Lexical Tools

Strip diacritics

  • Short Description: Strip diacritics from the input.

  • Full Description:

    This flow strips diacritics from the input using Unicode normalization D algorithm. Users may also define their own diacritics and stripped characters by modifying file of $LVG/data/Unicode/diacriticMap.data. This method is enhanced since 2008 and is capable of handle wide range of Unicode characters. Please refer to the design documents of strip diacritics for details. The most common diacritic characters are in Unicode blocks of Latin-1 supplement, Latin Externd-A, Latin Externd-B (refer to the column under basic operation, q, in the normalization result table).

    As mentioned above, users may define their own stripped diacritics mapping. The default set is under the file of "$LVG/data/Unicode/diacriticMap.data". Users may add/modify diacritics mapped characters for their applications. Please refer to the design documents of strip diacritics in Unicode for details.

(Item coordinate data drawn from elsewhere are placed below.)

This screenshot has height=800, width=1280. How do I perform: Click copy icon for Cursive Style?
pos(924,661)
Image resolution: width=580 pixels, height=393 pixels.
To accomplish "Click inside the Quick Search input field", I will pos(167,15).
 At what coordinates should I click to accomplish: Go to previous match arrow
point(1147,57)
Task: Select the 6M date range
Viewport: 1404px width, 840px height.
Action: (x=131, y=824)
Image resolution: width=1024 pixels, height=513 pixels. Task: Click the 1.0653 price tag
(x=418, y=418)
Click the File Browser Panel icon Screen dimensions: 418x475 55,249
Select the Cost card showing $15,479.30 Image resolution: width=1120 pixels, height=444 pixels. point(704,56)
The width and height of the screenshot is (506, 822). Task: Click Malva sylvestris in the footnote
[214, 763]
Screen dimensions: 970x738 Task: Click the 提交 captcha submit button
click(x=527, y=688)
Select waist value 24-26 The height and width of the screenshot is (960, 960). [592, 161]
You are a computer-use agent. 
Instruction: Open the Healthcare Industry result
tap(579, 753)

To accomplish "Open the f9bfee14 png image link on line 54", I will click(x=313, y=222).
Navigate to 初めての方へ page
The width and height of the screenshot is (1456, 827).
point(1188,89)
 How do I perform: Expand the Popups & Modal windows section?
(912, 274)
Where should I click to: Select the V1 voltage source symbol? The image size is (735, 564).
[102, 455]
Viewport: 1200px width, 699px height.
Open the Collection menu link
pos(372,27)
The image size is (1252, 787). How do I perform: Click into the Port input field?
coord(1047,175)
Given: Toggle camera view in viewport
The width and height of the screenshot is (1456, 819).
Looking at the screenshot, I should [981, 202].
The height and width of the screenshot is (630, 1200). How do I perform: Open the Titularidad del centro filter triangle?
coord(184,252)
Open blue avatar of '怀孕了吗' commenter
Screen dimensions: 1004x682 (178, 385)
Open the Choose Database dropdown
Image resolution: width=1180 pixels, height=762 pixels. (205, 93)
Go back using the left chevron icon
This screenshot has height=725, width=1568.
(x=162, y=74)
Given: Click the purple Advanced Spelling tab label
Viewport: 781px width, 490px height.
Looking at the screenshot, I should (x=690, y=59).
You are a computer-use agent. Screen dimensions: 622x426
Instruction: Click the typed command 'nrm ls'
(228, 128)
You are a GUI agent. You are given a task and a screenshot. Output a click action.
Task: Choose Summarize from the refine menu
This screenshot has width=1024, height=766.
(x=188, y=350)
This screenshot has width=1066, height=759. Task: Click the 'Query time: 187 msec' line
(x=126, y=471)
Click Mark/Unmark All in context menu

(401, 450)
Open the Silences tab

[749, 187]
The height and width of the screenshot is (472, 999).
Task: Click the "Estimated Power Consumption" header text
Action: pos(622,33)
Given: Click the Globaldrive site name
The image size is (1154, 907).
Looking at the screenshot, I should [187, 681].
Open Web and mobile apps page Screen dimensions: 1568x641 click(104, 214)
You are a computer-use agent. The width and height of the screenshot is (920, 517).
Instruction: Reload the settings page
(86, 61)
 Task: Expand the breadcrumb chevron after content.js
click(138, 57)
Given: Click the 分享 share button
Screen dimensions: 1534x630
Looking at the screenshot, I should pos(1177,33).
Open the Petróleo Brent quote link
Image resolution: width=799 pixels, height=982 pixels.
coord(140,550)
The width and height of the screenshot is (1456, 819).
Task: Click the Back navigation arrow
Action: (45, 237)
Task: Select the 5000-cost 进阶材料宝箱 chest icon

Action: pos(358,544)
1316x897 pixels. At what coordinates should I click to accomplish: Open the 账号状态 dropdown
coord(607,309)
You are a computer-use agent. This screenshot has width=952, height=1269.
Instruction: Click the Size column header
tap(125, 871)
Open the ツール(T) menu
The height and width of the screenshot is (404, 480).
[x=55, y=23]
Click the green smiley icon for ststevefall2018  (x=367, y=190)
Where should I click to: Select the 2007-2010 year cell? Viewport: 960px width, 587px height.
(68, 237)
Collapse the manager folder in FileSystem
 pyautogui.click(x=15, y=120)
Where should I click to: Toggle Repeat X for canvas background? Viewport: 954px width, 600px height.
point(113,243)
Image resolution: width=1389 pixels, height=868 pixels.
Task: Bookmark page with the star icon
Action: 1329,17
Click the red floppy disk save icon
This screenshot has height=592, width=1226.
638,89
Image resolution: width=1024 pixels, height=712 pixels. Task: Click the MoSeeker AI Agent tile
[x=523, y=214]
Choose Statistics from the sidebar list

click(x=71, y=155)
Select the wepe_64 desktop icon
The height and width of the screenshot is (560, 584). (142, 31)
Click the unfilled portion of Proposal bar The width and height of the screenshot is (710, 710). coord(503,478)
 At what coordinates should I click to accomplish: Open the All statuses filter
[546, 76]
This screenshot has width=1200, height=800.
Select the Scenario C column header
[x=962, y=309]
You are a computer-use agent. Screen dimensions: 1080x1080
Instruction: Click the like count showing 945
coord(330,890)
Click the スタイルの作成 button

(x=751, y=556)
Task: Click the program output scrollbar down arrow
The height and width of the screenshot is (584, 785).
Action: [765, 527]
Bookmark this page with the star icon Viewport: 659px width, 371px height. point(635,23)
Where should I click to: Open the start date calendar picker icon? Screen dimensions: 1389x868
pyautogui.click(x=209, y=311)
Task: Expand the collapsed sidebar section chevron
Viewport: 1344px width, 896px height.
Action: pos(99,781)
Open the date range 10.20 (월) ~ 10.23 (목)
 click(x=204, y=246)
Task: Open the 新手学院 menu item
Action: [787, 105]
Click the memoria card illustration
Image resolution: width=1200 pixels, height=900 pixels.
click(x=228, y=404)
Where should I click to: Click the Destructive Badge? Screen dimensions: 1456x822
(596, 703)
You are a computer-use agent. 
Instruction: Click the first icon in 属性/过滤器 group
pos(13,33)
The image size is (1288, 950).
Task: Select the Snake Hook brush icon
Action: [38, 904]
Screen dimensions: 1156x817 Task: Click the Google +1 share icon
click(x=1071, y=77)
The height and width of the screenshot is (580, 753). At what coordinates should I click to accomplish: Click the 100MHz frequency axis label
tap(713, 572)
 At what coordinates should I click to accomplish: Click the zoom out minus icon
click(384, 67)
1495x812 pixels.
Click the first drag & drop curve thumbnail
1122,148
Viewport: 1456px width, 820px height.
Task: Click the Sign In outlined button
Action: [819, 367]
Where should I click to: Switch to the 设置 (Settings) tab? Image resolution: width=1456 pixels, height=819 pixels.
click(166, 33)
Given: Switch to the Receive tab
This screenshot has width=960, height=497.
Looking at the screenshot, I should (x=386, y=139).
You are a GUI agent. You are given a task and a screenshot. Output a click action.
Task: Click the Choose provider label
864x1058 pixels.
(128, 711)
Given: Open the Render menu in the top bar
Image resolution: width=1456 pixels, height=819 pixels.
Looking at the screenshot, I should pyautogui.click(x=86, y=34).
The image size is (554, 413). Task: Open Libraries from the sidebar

    When the -m flag is specified, the detail mutate operations for each characters of the input string are added after the standard set of lvg output fields. There are three basic mutate operations for stripping diacritics as shown in following table:

    OperationsDescriptionExample
    NONo operationO -> O
    MPTable mappingØ -> O
    NFDNormalization DÕ -> O


  • Difference:

    Take the advantage of capability of Unicode, the new Java version is capable of handling diacritics for different languages by providing the mapping between diacritics and normalized characters according to users defined diacriticMap.data file and Unicode normalization algorithm D.

    Please note that this flow component only works on the platform supports Unicode. For example, command prompt on Window platform does not support Unicode and thus this flow does not work with command prompt window. However, it works on the Lexical GUI tool on window platform.

  • Features:
    1. Strip (normalize) the diacritics of characters from the input term if the character belongs to defined diacritics.


  • Symbol: q

  • Examples:
    
    shell> lvg -f:q
    resumé
    resumé|resume|2047|16777215|q|1|
    
    shell> lvg -f:q -m
    Déjà Vu
    Déjà Vu|Deja Vu|2047|16777215|q|1|NO|NFD|NO|NFD|NO|NO|NO|
    
    =>6 more fields on 6 characters for mutation information 
    
    More examples

  • Implementation Logic:
    1. Initialize a diacritics mapping Hashtable from reading in the "diacriticMap.data" file
    2. Go through every character in the input term, normalize it if the character is a diacritics.
      • Use users defined mapping table to strip diacritics
      • Utilize Unicode normalization D to strip diacritics

  • Source Code: ToStripDiacritics.java

  • Hierarchy: Object -> Transformation -> ToStripDiacritics